··· Extrait source
Cette lycéenne de Joliot-Curie s’apprête à se rendre à la COP24 en Pologne pour développer ses actions en faveur de l’environnement. À l’aube de ses 18 ans, Rahma Chikh est également engagée dans la cause des femmes et celle des enfants. Qui a dit que les jeunes de notre époque étaient passifs et sans idéaux ?

Ses livres de chevet du moment sont Jamais sans ma fille et Brûlée vive. Rahma est bouleversée par ces témoignages de femmes, opprimées par la domination masculine et les lois sexistes. Pour réagir et ne surtout pas rester les bras ballants, la jeune fille est très active sur les réseaux sociaux d’où elle relaie les nouvelles du Groupe F, un site d’information qui recense toutes les injustices subies par les femmes dans le monde. « La condition des femmes dans certains pays me révolte. D’ailleurs, j’entreprends tout un travail sur l’Arabie Saoudite dans le cadre de l’atelier Sciences Po au lycée. » Ah oui, précisons-le d’emblée, Rahma est une excellente élève. Inscrite en sections européennes depuis le collège Paul-Éluard, elle s’impose toujours dans le peloton de tête des classes. En terminale S au lycée Joliot-Curie, elle fait partie du groupe d’élèves bénéficiant du programme d’égalité des chances de Sciences Po Paris, lequel lui permettra, peut-être, d’intégrer la prestigieuse école parisienne à la rentrée prochaine.
······
··· Données affichées
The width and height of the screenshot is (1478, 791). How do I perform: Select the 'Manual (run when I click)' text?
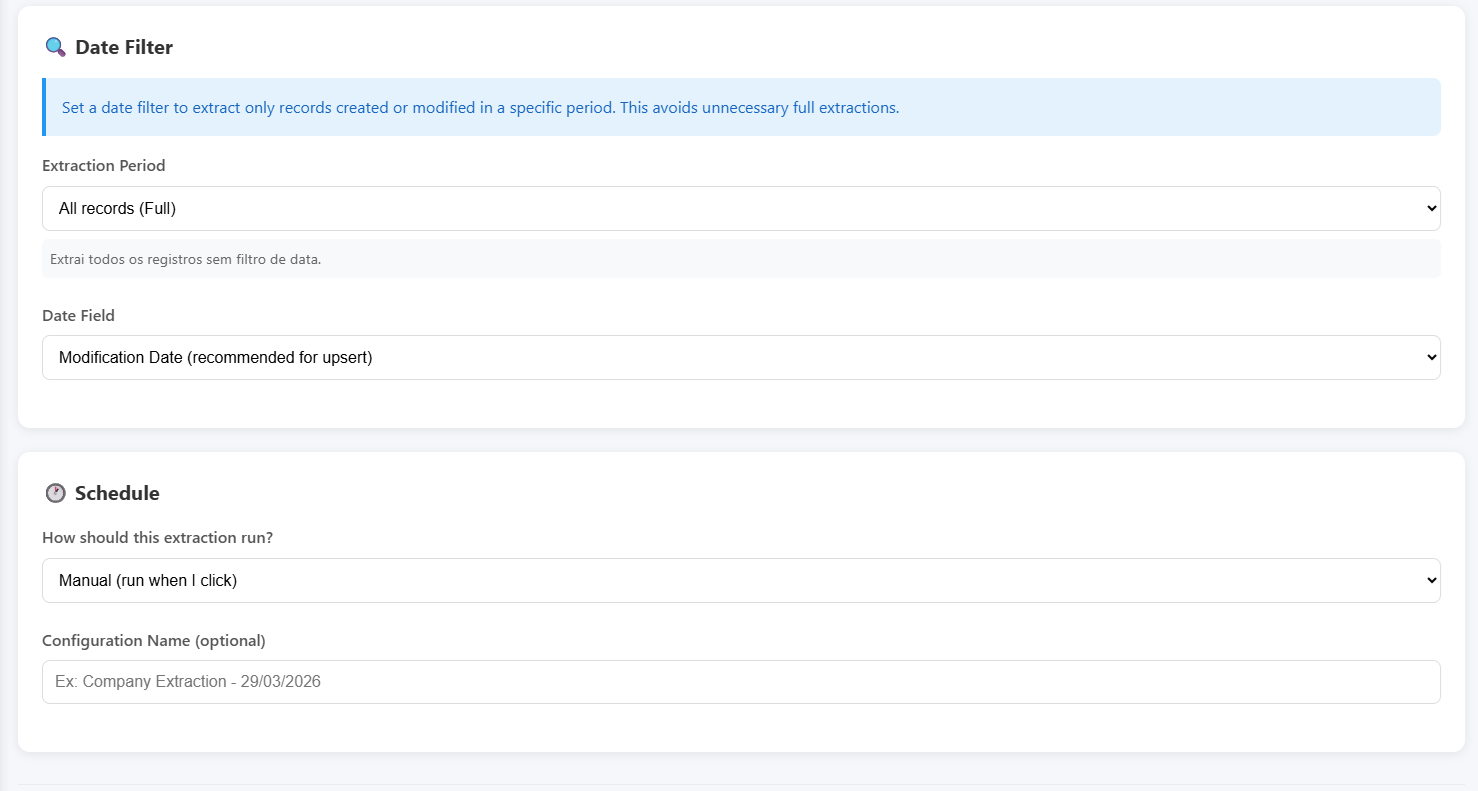[x=148, y=580]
······
Pourriez-vous prolonger le portrait de la lycéenne Rahma Chikh en rédigeant la suite qui vient après sa dernière phrase ?

La jeune fille reconnaît qu’elle ne souffre pas de la misogynie sociétale ambiante dans sa vie quotidienne. Son père la laisse s’habiller comme elle veut, « contrairement à des cousines qui ne mettent pas un maillot de bain sur la plage ». Dans le quartier du Parc Sud où elle habite, Rahma porte des robes l’été sans se soucier de certains regards réprobateurs. C’est à l’école que notre lycéenne désespère parfois en écoutant les réactions des garçons machistes (ou un peu bêta) au sujet de l’avortement ou de l’homosexualité. « La déception est aussi venue d’une prof d’EPS qui m’a expliqué un jour qu’elle ne pouvait pas mettre plus de 16/20 à une fille à l’épreuve de handball, car si elle mettait un 19 à une fille, elle devrait mettre un 23/20 aux meilleurs garçons. »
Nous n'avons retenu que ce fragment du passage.